Temat "faktycznego włączenia się Korei Północnej do wojny Rosji przeciwko Ukrainie" był poruszany podczas poniedziałkowej narady prezydenta Ukrainy Wołodymyra Zełenskiego z ukraińskimi dowódcami oraz szefami wywiadu.

"Wśród głównych tematów był raport wywiadów - Służby Bezpieczeństwa Ukrainy (SBU) i (wywiadu wojskowego) HUR o planach Rosji na jesień i zimę. Wszystko dość szczegółowo. Faktyczne włączenie się do wojny Korei Północnej" - oświadczył prezydent Ukrainy Wołodymyr Zełenski. Jak dodał, przedmiotem rozmów były również "relacje Rosjan z niektórymi innymi krajami, które niestety inwestują w przedłużanie wojny".
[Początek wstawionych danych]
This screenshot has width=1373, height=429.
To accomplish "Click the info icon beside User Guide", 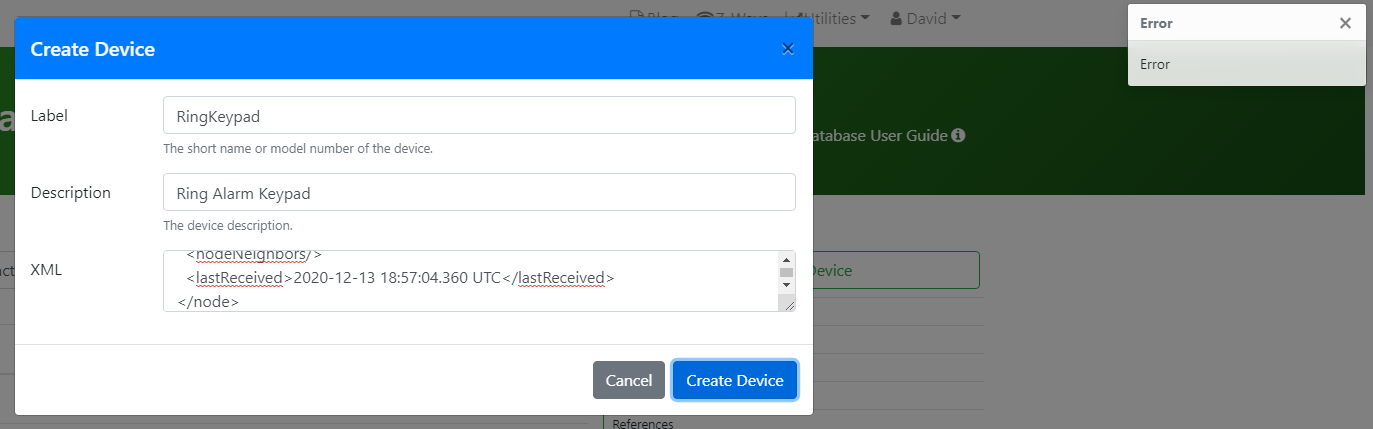I will coord(958,135).
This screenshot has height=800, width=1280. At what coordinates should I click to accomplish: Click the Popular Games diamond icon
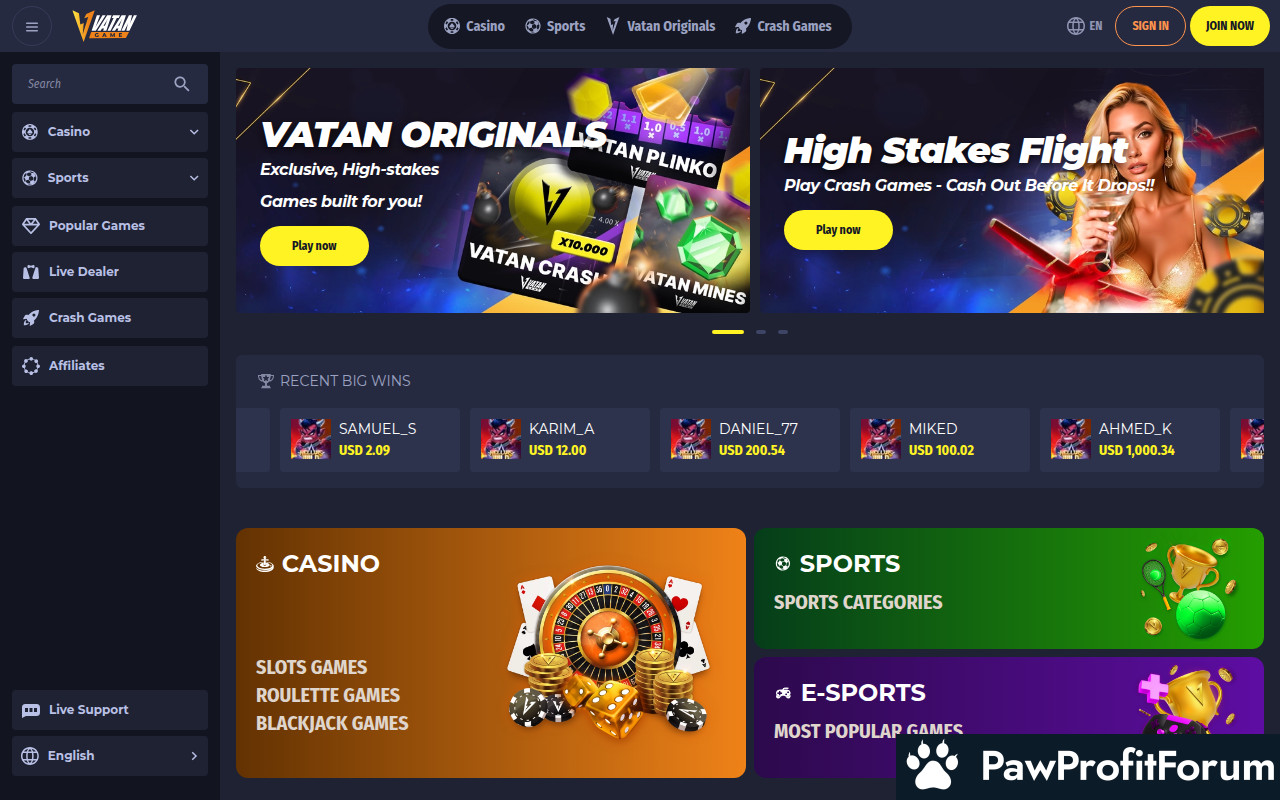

Zełenski nie rozwinął tematu zaangażowania Korei Północnej w wojnę. W niedzielę, jak przypomniały media, prezydent Ukrainy mówił o tym, że relacje Moskwy z Pjongjangiem się zacieśniają.

Nie chodzi już tylko o przekazywanie broni. Faktycznie chodzi już o przekazywanie ludzi z Korei Północnej wojskowym siłom okupanta - oznajmił Zełenski.

"Tysiące żołnierzy z Korei Północnej przechodzą szkolenia w Rosji i jest prawdopodobne, że oddziały te zostaną rozmieszczone na Ukrainie" - pisał z kolei w sobotę amerykański Instytut Studiów nad Wojną (ISW), powołując się na dziennik "Washington Post".

Cytowany w publikacji przedstawiciel ukraińskiego wywiadu wojskowego mówił, że w kraju znajdują się północnokoreańscy oficerowie, którzy obserwują siły rosyjskie i analizują pole bitwy na terenach okupowanych przez Rosję. Ukraina nie wykryła jednak jak dotąd żadnych północnokoreańskich jednostek wojskowych aktywnie działających na swoim terytorium.